What makes the other feel loved? Feel lost and lonely? Feel happy and content? “Honey, when you do this, I feel so loved.” “When you ask me to do ___, I feel bad.” Talk about this together. Know your lover. If you want good sex, you’ve got to talk about sex with each other. No way around it.

I’ll talk more about how couple can communicate in a future article.

IAAMM said...

People have their own idea of what being selfish is. For example, my husband thinks that when I label my food in the icebox is being selfish. I think it's simply informing the family NOT to eat my leftovers, esp from the restaurant. I think it's selfish for my husband to want sex every day sometimes twice a day having no regard for how exhausted my body is.
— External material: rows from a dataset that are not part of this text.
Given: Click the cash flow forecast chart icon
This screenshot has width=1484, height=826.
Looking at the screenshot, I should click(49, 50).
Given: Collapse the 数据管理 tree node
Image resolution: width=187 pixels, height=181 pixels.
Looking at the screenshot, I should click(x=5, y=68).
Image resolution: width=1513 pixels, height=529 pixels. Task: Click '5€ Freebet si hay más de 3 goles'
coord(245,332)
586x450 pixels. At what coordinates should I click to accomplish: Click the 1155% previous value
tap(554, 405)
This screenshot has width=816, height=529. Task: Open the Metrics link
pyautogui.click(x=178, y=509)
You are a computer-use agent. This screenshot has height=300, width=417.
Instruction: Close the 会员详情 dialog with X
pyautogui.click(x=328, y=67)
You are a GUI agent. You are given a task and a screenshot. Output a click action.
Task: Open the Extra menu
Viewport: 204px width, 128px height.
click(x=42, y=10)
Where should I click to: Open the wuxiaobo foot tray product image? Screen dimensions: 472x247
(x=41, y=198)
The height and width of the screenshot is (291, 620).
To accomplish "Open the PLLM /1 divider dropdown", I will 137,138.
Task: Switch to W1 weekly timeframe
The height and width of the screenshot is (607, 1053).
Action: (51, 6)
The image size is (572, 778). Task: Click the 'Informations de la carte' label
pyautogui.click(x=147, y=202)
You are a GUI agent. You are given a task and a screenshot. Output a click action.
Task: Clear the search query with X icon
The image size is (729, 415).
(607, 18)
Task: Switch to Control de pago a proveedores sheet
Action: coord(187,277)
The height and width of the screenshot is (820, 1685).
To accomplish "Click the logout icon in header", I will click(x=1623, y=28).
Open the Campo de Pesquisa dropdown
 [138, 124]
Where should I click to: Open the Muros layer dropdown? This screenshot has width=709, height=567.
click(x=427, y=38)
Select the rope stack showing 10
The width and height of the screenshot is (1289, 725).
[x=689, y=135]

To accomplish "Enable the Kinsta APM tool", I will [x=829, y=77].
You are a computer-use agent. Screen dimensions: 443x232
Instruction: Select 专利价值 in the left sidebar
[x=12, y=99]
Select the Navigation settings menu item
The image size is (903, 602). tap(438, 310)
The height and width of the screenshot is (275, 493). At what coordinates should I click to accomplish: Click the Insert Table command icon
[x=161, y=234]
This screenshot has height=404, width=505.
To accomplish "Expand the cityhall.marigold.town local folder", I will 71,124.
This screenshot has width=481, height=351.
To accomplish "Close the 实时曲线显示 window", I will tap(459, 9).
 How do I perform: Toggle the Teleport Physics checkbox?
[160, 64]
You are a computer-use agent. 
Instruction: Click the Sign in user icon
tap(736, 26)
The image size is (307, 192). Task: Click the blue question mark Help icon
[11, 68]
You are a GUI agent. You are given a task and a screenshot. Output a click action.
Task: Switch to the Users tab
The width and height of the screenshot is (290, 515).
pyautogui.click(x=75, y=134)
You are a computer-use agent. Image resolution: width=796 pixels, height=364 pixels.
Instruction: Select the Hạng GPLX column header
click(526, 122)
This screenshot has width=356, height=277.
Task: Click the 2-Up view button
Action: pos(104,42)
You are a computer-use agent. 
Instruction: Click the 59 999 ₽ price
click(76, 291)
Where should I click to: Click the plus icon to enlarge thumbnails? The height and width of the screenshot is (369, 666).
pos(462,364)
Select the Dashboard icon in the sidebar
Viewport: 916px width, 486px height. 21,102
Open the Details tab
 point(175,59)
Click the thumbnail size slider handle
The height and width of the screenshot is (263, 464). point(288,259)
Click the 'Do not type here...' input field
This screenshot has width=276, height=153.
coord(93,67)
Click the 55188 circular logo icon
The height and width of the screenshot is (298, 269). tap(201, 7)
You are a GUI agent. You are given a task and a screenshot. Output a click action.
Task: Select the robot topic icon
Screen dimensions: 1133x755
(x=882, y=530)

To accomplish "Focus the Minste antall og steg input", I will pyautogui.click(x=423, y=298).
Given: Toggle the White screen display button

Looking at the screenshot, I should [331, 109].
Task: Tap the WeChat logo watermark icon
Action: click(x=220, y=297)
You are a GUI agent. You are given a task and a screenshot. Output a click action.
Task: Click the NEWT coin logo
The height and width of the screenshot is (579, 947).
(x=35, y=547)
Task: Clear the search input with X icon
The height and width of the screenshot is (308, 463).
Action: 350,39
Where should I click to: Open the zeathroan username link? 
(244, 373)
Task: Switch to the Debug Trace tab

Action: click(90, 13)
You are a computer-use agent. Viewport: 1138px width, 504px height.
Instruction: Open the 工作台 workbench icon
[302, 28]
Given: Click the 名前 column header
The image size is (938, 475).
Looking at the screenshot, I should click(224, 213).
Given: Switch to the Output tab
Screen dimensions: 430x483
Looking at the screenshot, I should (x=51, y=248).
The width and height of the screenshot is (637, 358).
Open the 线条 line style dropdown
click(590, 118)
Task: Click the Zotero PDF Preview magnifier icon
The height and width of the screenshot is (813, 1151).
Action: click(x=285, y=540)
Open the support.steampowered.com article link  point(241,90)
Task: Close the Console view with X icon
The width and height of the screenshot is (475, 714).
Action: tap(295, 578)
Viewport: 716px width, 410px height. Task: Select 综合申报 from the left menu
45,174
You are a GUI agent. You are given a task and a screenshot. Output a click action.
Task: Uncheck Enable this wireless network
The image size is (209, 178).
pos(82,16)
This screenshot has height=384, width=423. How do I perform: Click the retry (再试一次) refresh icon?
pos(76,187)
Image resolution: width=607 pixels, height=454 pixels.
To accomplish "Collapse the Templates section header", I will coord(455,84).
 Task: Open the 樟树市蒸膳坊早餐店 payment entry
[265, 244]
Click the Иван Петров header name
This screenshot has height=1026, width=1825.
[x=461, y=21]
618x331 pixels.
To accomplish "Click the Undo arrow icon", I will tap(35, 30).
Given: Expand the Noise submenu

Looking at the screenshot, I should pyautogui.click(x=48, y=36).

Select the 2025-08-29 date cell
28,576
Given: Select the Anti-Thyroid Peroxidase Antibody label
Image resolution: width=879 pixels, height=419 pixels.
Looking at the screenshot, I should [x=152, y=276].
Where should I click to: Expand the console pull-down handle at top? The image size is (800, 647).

Hubby insists that his sexual appetite is a compliment to me. I should be grateful...

Anonymous said...

I feel like I am getting mixed messages in this area. First: "do not pressure your wife into sex, this will only drive her away." Makes sense, and sounds like a good ideal.
Second:Don't "leave my wife alone and not bother her about sex anymore". The problem is, the minute i bring up sex, she feels pressured. So if I follow advice nr. 2, I automatically fail nr. 1. I don't even have to say out loud that I want to talk about/ have sex.
She reads my body language, and goes into "I am a horrible wife, he doesn't really love me anymore, I should be making love to him, but I just don't want to!"
So I try to ignore advice nr.2 cause all it does is make her feel guilty, hate herself, and eventually leads to the always enjoyable guilt sex (Hazzah!). In turn, this leads to me hating myself for having pressured my wife into sex. Also, at this point, I assume that all sex is guilt sex, and cannot believe her when she says she wants me (which has probably only happened once anyway).
My conclusion, I just have to figure out how to shut off my sex drive, or at least mask it so well that she won't feel guilty about my needs going unmet. It's better that just one of us be miserable than both of us. Any idea on how to not project the pressure that one is feeling? I try, but haven't figured out how to stay as happy when it has been a looong time as when it has been a few hours.
Sorry for a messy post, and the ranting.

Anonymous said...

Once, after making love, and while my wife was enjoying the quiet time after just having an orgasm, I asked her point blank: Do you feel wonderful right now? "Yes" Then why wouldn't you want to repeat this feeling as often as possible? She got a deer in the headlight look and had to admit "I have no idea." IMO, when one or both parties don't want to have sexual intimacy, something is wrong. Whether it be medical or psychological or emotional or spiritual, something is up. I don't mean we all ought to be having sex with our wives twice a day or anything. But where there is a gulf between what one party thinks is "reasonable" versus what the other party thinks is reasonable, something needs to happen. Whether that means a wife getting a check up with her OBGYN, or the husband being told to kick it up a notch with the housekeeping duties, or whatever, the parties should not ignore the issue. I think that's what Coach Sam means by always communicating about sex. If your wife feels guilty and bad about not being "a good wife" then maybe she needs to talk to a therapist or counselor on what (presuming no underlying medical issues) is causing her to not want to be intimate. I think most LDS women's lack of desire is due to plain old "good girl" sydrome. Most won't admit to it, because like my wife, she would have to admit that sex does feel good to a female, too. In society and in our culture, expecially our LDS culture, women are really beat up with chastity. That's a great thing, but I think we often go too far and don't talk about the positve side of sexual relations.

Anonymous said...

Unless someone else's happiness means more to you than your own, you don't love them. Period.